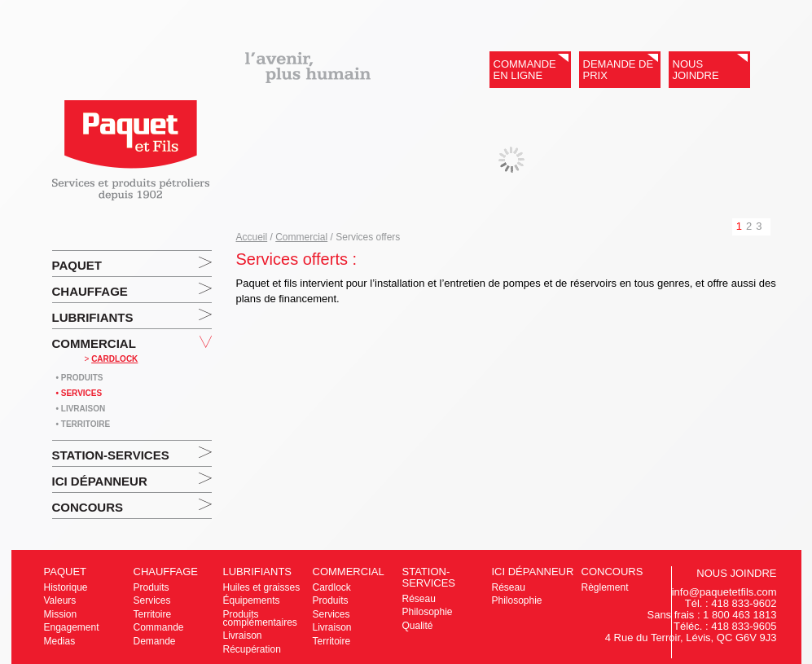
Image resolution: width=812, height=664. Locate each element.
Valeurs (60, 600)
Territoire (152, 614)
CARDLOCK (114, 358)
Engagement (72, 627)
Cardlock (331, 587)
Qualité (418, 626)
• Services (79, 393)
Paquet (77, 265)
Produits (151, 587)
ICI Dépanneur (99, 481)
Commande (159, 627)
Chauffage (90, 291)
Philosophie (428, 612)
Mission (60, 614)
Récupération (252, 649)
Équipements (252, 600)
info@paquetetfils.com (724, 591)
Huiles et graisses (261, 587)
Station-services (111, 455)
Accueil (252, 237)
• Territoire (83, 424)
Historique (66, 587)
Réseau (419, 599)
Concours (88, 507)
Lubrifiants (93, 317)
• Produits (80, 377)
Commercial (94, 343)
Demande (155, 641)
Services (152, 600)
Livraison (243, 635)
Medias (59, 641)
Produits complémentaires (260, 618)
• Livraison (81, 408)
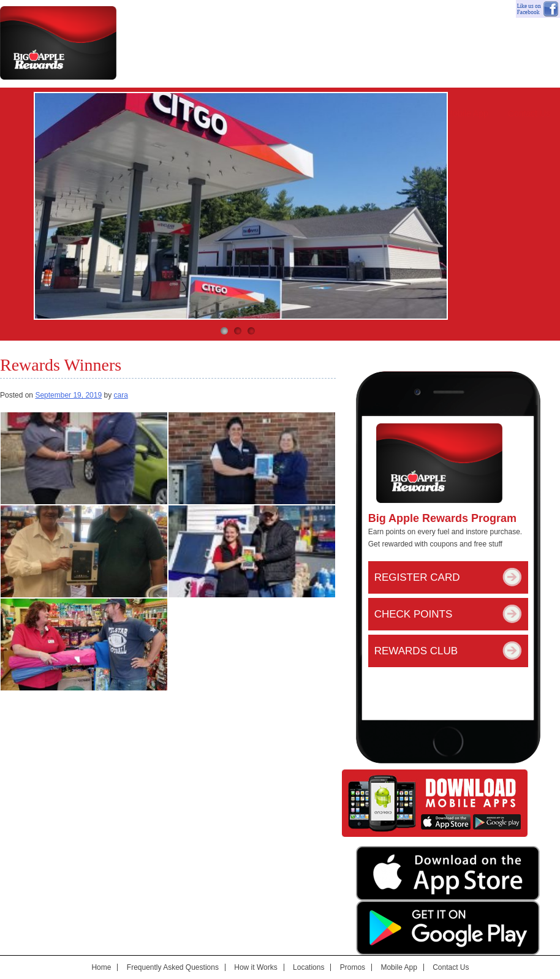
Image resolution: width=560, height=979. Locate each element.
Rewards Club (416, 651)
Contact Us (529, 113)
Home (101, 967)
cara (120, 395)
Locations (308, 967)
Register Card (417, 577)
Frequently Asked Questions (173, 967)
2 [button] (238, 331)
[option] (241, 206)
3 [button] (251, 331)
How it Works (255, 967)
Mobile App (466, 113)
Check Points (414, 614)
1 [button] (224, 331)
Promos (352, 967)
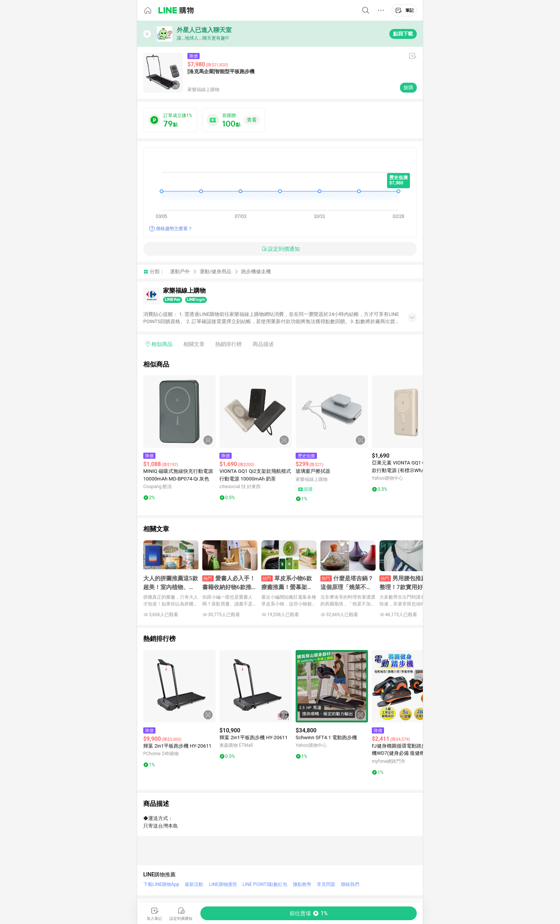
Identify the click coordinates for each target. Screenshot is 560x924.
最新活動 (194, 884)
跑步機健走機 (256, 271)
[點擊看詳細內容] (179, 412)
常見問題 (326, 884)
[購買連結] (309, 913)
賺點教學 (302, 884)
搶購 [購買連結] (408, 87)
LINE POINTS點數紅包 (265, 884)
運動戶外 (180, 271)
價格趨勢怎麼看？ (174, 229)
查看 (252, 120)
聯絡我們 (350, 884)
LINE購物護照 (222, 884)
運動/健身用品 (215, 271)
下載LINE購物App (161, 884)
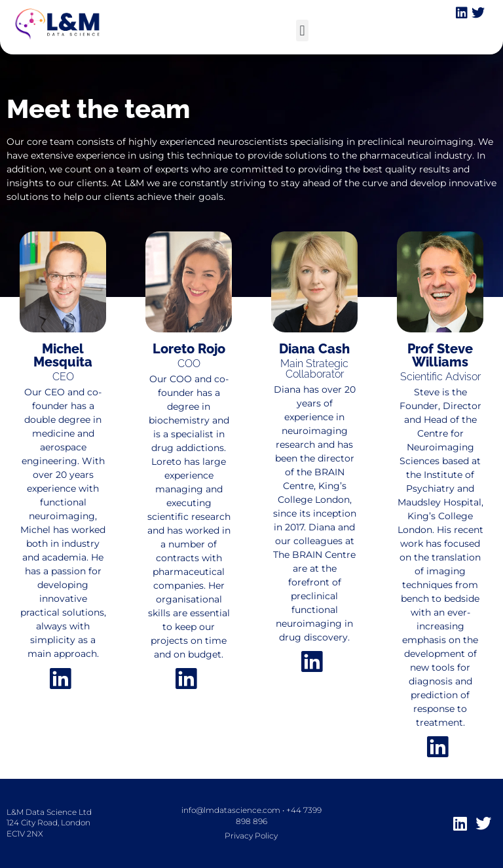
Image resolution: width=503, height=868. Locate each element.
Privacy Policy (251, 835)
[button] (302, 30)
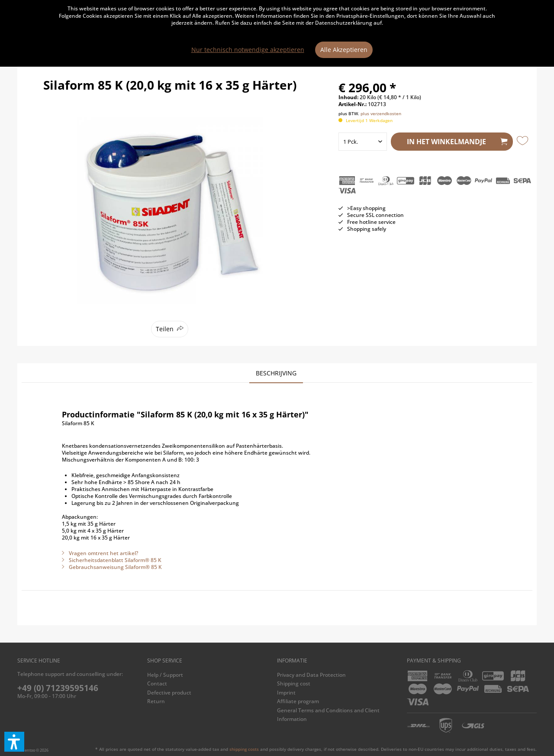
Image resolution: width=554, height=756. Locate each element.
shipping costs (244, 749)
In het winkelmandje (457, 140)
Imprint (286, 692)
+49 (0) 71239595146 (58, 688)
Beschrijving (276, 373)
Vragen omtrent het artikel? (100, 553)
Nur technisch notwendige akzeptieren (248, 49)
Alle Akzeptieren (344, 49)
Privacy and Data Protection (311, 675)
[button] (14, 742)
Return (156, 701)
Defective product (169, 692)
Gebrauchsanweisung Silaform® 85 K (112, 567)
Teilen (164, 329)
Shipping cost (293, 683)
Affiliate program (298, 701)
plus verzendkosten (381, 113)
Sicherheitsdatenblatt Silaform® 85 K (112, 560)
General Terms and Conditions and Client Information (328, 714)
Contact (157, 683)
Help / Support (165, 675)
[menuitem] (210, 675)
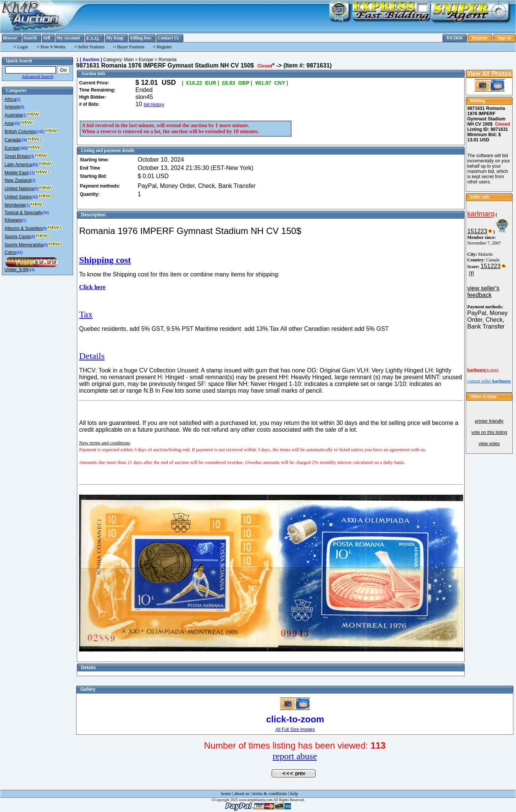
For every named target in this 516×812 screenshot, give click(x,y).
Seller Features (92, 47)
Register (480, 38)
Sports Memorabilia (24, 245)
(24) (24, 140)
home (226, 794)
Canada (12, 140)
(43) (16, 123)
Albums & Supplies (23, 228)
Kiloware (13, 220)
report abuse (295, 756)
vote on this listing (489, 432)
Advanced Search (38, 77)
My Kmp (115, 38)
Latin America (18, 165)
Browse (10, 38)
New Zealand (18, 180)
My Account (68, 38)
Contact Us (168, 38)
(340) (23, 148)
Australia (13, 115)
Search (30, 38)
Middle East (16, 173)
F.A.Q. (93, 38)
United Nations (19, 189)
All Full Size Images (295, 729)
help (294, 794)
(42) (35, 197)
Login (22, 47)
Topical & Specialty (23, 213)
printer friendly (489, 421)
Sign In (504, 38)
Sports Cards (18, 237)
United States (18, 197)
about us (242, 794)
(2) (18, 99)
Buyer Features (130, 47)
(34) (46, 213)
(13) (32, 173)
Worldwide (15, 205)
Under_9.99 (16, 270)
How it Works (53, 47)
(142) (40, 132)
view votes (489, 444)
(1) (24, 115)
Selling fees (140, 38)
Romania (168, 60)
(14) (32, 270)
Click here (92, 287)
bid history (154, 105)
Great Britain (17, 156)
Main (129, 60)
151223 (477, 231)
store (483, 370)
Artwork (12, 107)
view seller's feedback (483, 291)
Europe (12, 148)
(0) (22, 107)
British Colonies (20, 132)
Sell (46, 38)
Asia (9, 123)
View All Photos (489, 74)
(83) (35, 165)
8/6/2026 (454, 38)
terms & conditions (270, 794)
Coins (10, 252)
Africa (10, 99)
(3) (32, 156)
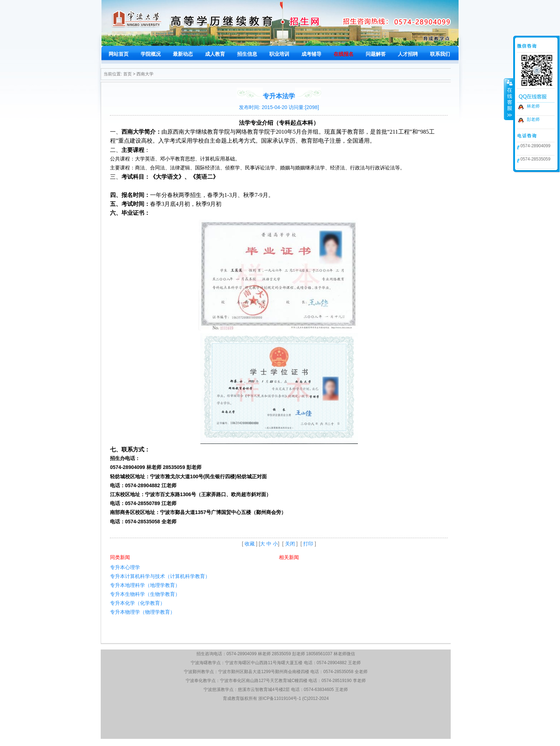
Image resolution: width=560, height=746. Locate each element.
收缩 (509, 99)
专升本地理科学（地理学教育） (145, 585)
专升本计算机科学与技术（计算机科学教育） (160, 576)
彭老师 (533, 119)
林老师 (533, 106)
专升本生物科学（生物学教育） (145, 594)
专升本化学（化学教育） (138, 603)
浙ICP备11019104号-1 (280, 698)
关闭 (290, 544)
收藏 (250, 544)
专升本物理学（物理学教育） (142, 612)
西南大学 (145, 74)
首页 (128, 74)
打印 (308, 544)
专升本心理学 (125, 567)
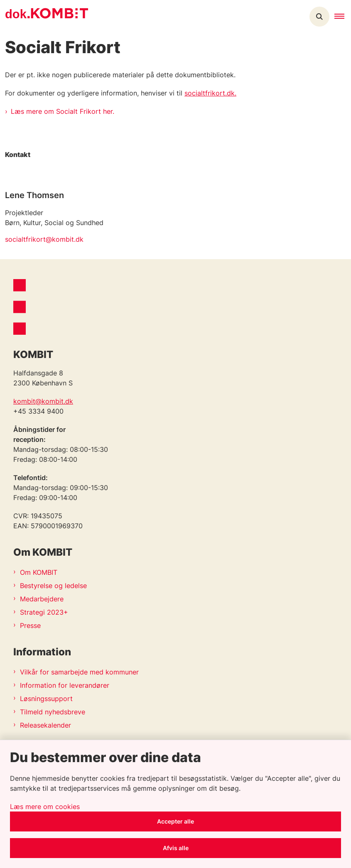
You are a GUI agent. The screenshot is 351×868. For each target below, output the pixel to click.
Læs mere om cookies (45, 807)
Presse (30, 625)
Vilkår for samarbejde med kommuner (79, 672)
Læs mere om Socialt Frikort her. (62, 111)
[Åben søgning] (319, 17)
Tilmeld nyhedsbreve (52, 712)
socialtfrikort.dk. (210, 93)
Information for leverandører (64, 685)
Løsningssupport (46, 699)
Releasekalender (45, 725)
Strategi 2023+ (44, 612)
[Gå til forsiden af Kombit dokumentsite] (44, 17)
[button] (343, 17)
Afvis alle (176, 848)
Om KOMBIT (39, 572)
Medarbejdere (42, 599)
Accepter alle (175, 821)
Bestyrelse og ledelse (53, 586)
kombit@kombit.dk (43, 401)
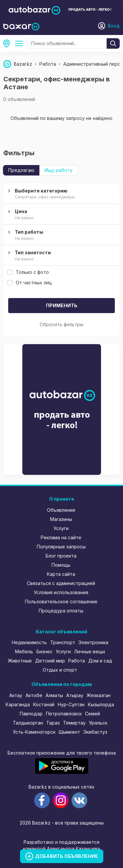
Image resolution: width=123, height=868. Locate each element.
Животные (20, 660)
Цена (60, 215)
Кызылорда (101, 704)
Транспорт (63, 642)
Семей (92, 713)
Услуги (61, 528)
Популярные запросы (61, 547)
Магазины (61, 519)
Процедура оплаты (61, 611)
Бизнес (44, 651)
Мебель (24, 651)
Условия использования (61, 592)
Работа (76, 660)
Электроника (93, 642)
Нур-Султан (71, 704)
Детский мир (50, 660)
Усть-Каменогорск (34, 732)
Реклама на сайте (61, 537)
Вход (114, 26)
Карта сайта (61, 574)
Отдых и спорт (60, 670)
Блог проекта (61, 556)
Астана (8, 43)
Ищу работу (58, 170)
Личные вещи (90, 651)
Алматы (54, 695)
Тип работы (60, 235)
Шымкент (69, 732)
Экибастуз (95, 732)
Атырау (75, 695)
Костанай (44, 704)
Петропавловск (64, 713)
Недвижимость (29, 642)
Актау (16, 695)
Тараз (53, 723)
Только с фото (28, 272)
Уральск (98, 723)
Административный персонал (20, 43)
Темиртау (74, 723)
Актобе (34, 695)
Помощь (61, 565)
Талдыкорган (28, 723)
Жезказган (98, 695)
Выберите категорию (60, 194)
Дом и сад (100, 660)
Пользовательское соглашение (61, 601)
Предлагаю (21, 170)
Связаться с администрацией (61, 583)
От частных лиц (29, 282)
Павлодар (31, 713)
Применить (62, 305)
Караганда (18, 704)
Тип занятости (60, 256)
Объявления (61, 510)
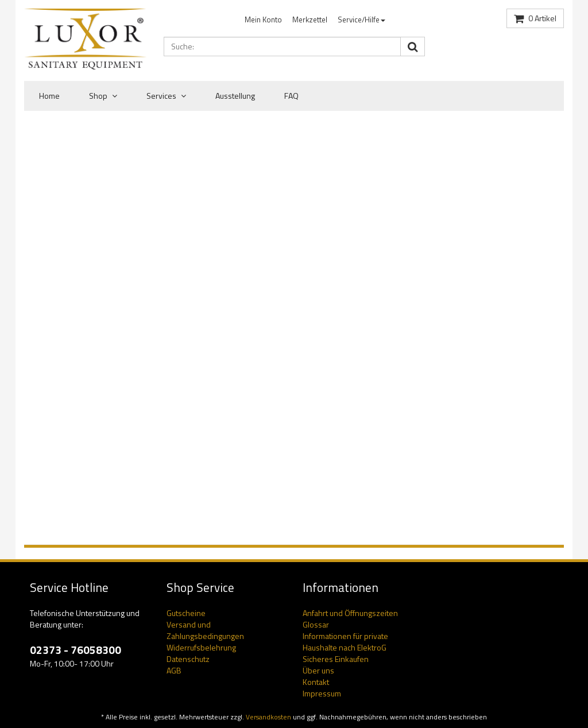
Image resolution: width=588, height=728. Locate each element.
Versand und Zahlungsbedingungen (205, 630)
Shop (103, 96)
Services (166, 96)
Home (49, 95)
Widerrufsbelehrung (201, 647)
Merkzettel (310, 20)
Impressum (322, 693)
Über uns (318, 670)
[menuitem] (263, 20)
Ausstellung (235, 95)
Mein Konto (263, 20)
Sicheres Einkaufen (335, 659)
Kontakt (316, 681)
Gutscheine (186, 613)
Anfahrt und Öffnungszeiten (350, 613)
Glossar (316, 624)
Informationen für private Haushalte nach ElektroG (345, 641)
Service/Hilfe (361, 20)
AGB (174, 670)
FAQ (291, 95)
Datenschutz (188, 659)
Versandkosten (268, 717)
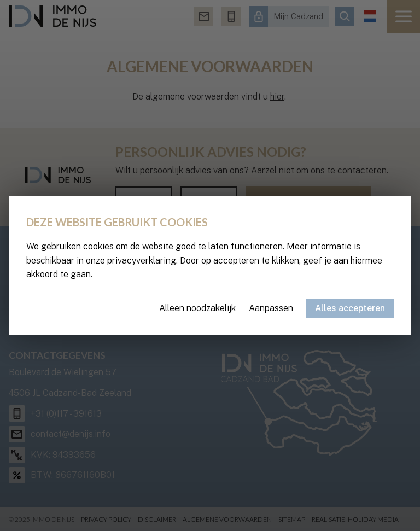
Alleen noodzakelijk (197, 308)
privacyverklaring (142, 260)
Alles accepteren (350, 308)
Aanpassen (271, 308)
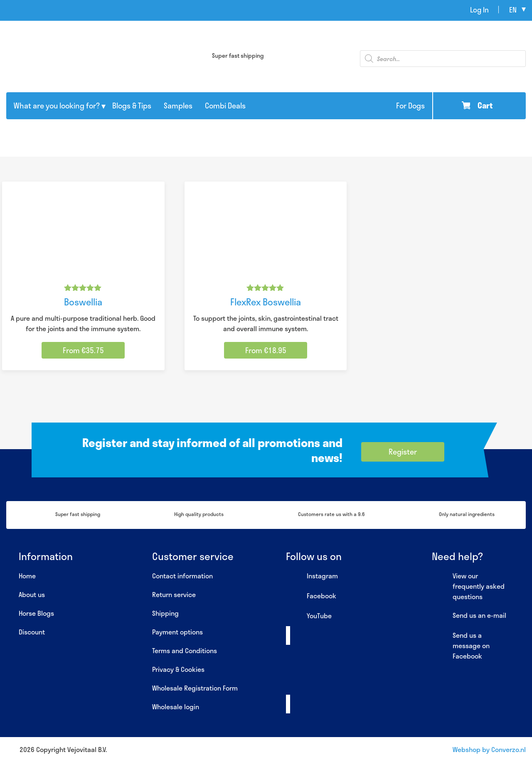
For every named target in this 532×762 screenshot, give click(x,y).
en (513, 10)
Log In (479, 10)
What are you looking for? (57, 106)
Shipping (165, 613)
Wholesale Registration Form (195, 688)
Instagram (312, 576)
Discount (32, 632)
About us (32, 594)
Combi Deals (225, 106)
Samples (178, 106)
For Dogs (410, 106)
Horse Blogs (36, 613)
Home (27, 575)
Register (403, 452)
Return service (174, 594)
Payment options (177, 632)
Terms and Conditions (185, 650)
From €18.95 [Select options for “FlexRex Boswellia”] (266, 350)
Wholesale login (175, 706)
+ + +
Copy out again the rows that run from the line containing "Informationen für private" through the line containing "Payment options (177, 632)", with both of those lines included. Leave out the pictures.

• **Result for this task**:
Informationen für private Haushalte nach ElektroG (345, 641)
Service/Hilfe (361, 20)
AGB (174, 670)
FAQ (291, 95)
Datenschutz (188, 659)
Versandkosten (268, 717)
Alleen noodzakelijk (197, 308)
privacyverklaring (142, 260)
Alles accepteren (350, 308)
Aanpassen (271, 308)
For every named target in this 532×762 screenshot, give click(x,y).
en (513, 10)
Log In (479, 10)
What are you looking for? (57, 106)
Shipping (165, 613)
Wholesale Registration Form (195, 688)
Instagram (312, 576)
Discount (32, 632)
About us (32, 594)
Combi Deals (225, 106)
Samples (178, 106)
For Dogs (410, 106)
Horse Blogs (36, 613)
Home (27, 575)
Register (403, 452)
Return service (174, 594)
Payment options (177, 632)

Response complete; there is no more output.